Là, il a appris à concevoir des projets, travailler pour réaliser des performances de haut niveau et diriger une équipe. " Il aime travailler en groupe, note M. Sakuma. Cela date de l'université, où il était membre de l'équipe de rugby. "
Sa carrière lui permet de découvrir l'ensemble des opérations du groupe. De 1998 à sa prise de pouvoir, il passe par différents postes, sur les marchés importants, Etats-Unis, puis Chine, avant de revenir au Japon. Quand il devient président, il n'a que 53 ans. Un jeune, selon les critères du monde des affaires japonais.
Ce choix n'est pas considéré par les analystes comme le meilleur pour un groupe qui emploie 300 000 personnes et produit près de 8 millions de véhicules par an. Mais tout le monde reconnaît qu'Akio Toyoda a l'avantage de bien connaître l'entreprise. " Le problème avec les autres dirigeants, c'est qu'ils sont tous des spécialistes d'un domaine, précise M. Sakuma. Ils n'ont pas de vision globale du groupe. "
De fait, les vingt-cinq ans passés par Akio Toyoda à l'école Toyota n'ont pas été inutiles. Il n'est pas un ingénieur, certes, mais il adore les voitures. Au point de s'être aligné au volant de la nouvelle Lexus LF-A en 2009 pour une course sur le circuit allemand du Nürburgring. Il a également tenu un blog sur la compétition et la construction automobiles. C'est là qu'il a comparé la conception d'une voiture au " minutieux travail de restauration des sanctuaires shinto ".
Sa connaissance des véhicules lui vaut la considération de ses plus farouches opposants, et a conduit Masaaki Sato, auteur de La Maison Toyota, à le qualifier " d'obsédé des voitures ". Elle lui donne une certaine crédibilité quand il affirme que la prochaine génération de véhicules sera celle des hybrides.
Or ce savoir-faire et ses acquis sont mis à rude épreuve depuis que le constructeur affronte de nouvelles difficultés. La tempête souffle toujours, mais le vent mauvais vient d'ailleurs. Les affres de la crise, extérieures à l'entreprise, ont cédé la place aux problèmes internes. Depuis novembre 2009, les rappels aux Etats-Unis, puis dans le monde, de millions de véhicules pour des défauts de fonctionnement d'accélérateur sur certains modèles, de frein sur d'autres, et les questions récurrentes sur la fiabilité du contrôle électronique, remettent en cause l'organisation du constructeur. Akio Toyoda a reconnu la nécessité d'un " retour aux fondamentaux ".

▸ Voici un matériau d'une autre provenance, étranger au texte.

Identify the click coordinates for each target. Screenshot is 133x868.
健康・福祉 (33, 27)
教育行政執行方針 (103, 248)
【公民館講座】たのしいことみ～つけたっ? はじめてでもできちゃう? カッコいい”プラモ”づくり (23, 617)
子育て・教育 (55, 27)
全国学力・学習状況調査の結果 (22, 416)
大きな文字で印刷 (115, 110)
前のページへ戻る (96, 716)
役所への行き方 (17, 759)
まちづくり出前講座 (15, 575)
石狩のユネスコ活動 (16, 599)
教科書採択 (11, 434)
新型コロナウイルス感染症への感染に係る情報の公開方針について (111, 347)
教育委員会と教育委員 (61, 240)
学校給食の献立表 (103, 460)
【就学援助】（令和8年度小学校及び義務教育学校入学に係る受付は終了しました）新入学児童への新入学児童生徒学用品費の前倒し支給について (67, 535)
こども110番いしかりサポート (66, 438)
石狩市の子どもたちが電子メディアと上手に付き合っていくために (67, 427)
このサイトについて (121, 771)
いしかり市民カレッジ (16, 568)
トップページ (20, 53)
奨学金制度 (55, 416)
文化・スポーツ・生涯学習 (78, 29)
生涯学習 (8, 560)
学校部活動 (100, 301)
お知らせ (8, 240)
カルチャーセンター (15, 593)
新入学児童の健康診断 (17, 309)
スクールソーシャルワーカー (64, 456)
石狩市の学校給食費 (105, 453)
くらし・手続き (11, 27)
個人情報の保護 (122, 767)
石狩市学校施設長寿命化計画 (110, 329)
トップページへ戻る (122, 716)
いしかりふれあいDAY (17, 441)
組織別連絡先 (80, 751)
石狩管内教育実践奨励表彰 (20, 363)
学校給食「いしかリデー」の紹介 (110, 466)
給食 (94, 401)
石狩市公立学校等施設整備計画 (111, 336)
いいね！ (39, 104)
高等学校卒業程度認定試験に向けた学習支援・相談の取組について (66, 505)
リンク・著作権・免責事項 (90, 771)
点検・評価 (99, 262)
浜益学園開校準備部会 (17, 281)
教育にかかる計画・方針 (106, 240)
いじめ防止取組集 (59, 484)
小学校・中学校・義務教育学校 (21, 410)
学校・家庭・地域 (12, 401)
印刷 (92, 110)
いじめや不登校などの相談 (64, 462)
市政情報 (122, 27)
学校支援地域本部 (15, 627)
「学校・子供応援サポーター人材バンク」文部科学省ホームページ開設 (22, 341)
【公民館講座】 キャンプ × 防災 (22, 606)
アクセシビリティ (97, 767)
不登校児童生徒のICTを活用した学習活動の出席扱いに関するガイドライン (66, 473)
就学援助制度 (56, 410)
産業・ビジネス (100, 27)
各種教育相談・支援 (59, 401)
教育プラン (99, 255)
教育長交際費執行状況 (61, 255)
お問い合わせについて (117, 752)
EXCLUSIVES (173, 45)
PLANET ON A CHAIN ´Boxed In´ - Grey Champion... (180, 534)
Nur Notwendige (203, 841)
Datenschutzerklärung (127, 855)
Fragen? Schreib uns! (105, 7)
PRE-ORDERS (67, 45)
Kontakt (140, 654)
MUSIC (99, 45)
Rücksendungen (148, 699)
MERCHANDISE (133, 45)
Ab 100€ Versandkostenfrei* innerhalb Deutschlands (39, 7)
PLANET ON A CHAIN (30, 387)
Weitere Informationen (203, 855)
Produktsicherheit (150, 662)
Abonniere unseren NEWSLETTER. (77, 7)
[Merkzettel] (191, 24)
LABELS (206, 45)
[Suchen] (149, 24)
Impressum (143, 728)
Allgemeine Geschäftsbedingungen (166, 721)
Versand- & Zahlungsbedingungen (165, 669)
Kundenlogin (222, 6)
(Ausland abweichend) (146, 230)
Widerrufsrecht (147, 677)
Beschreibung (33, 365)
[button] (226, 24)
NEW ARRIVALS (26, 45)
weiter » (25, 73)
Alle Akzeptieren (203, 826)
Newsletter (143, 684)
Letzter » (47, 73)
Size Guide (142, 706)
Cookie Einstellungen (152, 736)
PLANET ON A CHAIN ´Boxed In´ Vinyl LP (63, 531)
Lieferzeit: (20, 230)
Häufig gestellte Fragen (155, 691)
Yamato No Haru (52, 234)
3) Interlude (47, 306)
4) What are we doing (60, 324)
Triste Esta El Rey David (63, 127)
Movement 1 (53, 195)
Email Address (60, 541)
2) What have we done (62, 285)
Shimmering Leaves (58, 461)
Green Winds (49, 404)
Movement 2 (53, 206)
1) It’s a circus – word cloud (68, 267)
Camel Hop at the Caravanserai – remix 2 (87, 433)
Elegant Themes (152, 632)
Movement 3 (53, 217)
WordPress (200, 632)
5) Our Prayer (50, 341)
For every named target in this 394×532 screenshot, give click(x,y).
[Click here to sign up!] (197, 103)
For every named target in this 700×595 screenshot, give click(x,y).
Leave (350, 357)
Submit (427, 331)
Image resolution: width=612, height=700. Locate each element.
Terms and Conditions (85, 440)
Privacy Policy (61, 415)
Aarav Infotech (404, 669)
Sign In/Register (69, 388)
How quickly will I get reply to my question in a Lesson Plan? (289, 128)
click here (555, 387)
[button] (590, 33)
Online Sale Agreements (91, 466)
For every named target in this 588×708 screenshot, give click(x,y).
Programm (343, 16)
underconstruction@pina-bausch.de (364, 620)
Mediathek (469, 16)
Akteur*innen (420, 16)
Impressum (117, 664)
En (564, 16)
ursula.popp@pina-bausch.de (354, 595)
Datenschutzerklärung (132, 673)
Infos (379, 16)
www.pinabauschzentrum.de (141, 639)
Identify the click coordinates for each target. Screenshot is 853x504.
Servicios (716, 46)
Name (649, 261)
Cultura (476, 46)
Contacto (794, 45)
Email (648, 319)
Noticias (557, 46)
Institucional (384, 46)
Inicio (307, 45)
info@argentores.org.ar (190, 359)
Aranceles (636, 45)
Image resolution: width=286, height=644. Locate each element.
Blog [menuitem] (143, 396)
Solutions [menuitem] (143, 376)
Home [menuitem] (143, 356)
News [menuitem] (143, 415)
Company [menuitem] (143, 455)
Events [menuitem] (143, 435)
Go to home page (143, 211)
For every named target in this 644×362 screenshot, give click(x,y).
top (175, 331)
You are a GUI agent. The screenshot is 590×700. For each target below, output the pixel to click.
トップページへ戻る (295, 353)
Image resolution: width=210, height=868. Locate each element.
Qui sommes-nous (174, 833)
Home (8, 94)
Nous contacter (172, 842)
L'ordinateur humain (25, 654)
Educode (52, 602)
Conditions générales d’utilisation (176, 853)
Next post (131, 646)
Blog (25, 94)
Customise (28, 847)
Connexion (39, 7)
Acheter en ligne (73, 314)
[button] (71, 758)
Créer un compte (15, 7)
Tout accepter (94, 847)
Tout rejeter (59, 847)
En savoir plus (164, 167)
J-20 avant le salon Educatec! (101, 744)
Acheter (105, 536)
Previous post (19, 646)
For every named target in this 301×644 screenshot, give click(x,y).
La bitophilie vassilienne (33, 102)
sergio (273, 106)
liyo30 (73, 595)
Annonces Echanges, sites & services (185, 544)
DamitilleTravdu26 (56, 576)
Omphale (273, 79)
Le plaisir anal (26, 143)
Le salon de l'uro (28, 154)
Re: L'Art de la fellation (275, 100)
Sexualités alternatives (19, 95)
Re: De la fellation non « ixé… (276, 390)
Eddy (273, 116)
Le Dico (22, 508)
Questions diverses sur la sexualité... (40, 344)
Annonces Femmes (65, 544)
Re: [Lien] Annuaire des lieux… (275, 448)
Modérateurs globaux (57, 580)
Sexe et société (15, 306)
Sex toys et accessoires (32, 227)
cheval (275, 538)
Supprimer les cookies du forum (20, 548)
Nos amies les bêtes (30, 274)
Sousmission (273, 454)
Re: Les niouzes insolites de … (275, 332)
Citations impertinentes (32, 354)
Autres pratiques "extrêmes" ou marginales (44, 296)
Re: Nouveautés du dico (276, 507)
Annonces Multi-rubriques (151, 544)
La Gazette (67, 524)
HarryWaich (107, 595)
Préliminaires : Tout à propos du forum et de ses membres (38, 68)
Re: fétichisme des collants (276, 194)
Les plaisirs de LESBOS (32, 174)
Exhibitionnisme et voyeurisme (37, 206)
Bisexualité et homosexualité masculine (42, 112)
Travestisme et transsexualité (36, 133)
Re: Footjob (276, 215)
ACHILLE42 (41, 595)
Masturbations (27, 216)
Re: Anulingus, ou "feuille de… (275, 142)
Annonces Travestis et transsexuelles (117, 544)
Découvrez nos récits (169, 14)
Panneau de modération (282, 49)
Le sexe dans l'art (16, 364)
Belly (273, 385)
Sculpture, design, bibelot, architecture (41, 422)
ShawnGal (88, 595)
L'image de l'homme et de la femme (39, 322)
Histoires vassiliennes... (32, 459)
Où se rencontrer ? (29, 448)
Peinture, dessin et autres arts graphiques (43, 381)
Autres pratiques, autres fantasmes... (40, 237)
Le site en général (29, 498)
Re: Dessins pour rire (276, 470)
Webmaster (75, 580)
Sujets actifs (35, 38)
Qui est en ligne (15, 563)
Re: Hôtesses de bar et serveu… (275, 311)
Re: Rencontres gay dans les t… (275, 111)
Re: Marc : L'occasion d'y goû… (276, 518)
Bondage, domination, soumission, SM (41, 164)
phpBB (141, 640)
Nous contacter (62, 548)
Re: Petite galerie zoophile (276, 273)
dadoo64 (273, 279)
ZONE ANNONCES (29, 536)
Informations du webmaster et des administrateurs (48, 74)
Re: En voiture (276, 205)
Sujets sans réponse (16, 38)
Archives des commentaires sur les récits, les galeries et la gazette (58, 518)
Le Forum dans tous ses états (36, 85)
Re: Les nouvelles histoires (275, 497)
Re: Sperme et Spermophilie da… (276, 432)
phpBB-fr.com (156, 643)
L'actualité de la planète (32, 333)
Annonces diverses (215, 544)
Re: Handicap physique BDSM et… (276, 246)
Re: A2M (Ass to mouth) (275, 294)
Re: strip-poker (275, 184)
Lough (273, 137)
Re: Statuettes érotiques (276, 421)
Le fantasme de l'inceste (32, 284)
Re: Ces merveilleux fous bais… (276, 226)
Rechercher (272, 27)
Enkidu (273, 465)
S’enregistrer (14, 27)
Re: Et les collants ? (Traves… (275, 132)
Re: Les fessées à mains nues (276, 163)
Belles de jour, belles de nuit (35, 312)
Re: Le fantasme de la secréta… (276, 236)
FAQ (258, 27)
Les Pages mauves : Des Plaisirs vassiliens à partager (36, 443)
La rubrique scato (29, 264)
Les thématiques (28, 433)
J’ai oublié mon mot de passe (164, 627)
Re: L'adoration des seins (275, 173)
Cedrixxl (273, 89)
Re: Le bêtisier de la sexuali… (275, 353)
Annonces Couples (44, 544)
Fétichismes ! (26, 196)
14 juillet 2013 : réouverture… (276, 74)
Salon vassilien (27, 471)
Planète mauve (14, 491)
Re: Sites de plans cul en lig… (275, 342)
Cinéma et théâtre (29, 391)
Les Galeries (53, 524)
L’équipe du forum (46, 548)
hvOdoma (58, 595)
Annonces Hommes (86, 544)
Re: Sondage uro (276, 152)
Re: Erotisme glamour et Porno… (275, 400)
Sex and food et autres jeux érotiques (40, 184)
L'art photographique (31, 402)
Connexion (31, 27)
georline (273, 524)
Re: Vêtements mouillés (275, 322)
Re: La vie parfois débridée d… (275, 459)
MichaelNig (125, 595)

Pressentait-il ces difficultés le 2 octobre 2009, quand il citait le spécialiste américain du management Jim Collins, auteur de How the Mighty Fall. Peut-être. Dans cet ouvrage, l'auteur détaille cinq étapes qui précèdent la chute de grandes entreprises. Parmi elles, " l'arrogance née du succès " et la " poursuite effrénée du toujours plus ". Pour Akio Toyoda, Toyota n'était pas loin d'avoir franchi quatre de ces étapes du déclin. Le constat ne l'empêche pas de se trouver sous le feu des critiques pour son long silence sur les problèmes de rappels, que ses multiples apparitions depuis le 5 février, notamment pour présenter ses excuses, ne suffisent pas à faire taire. Et les quelques mots maladroitement prononcés en anglais n'ont rien arrangé.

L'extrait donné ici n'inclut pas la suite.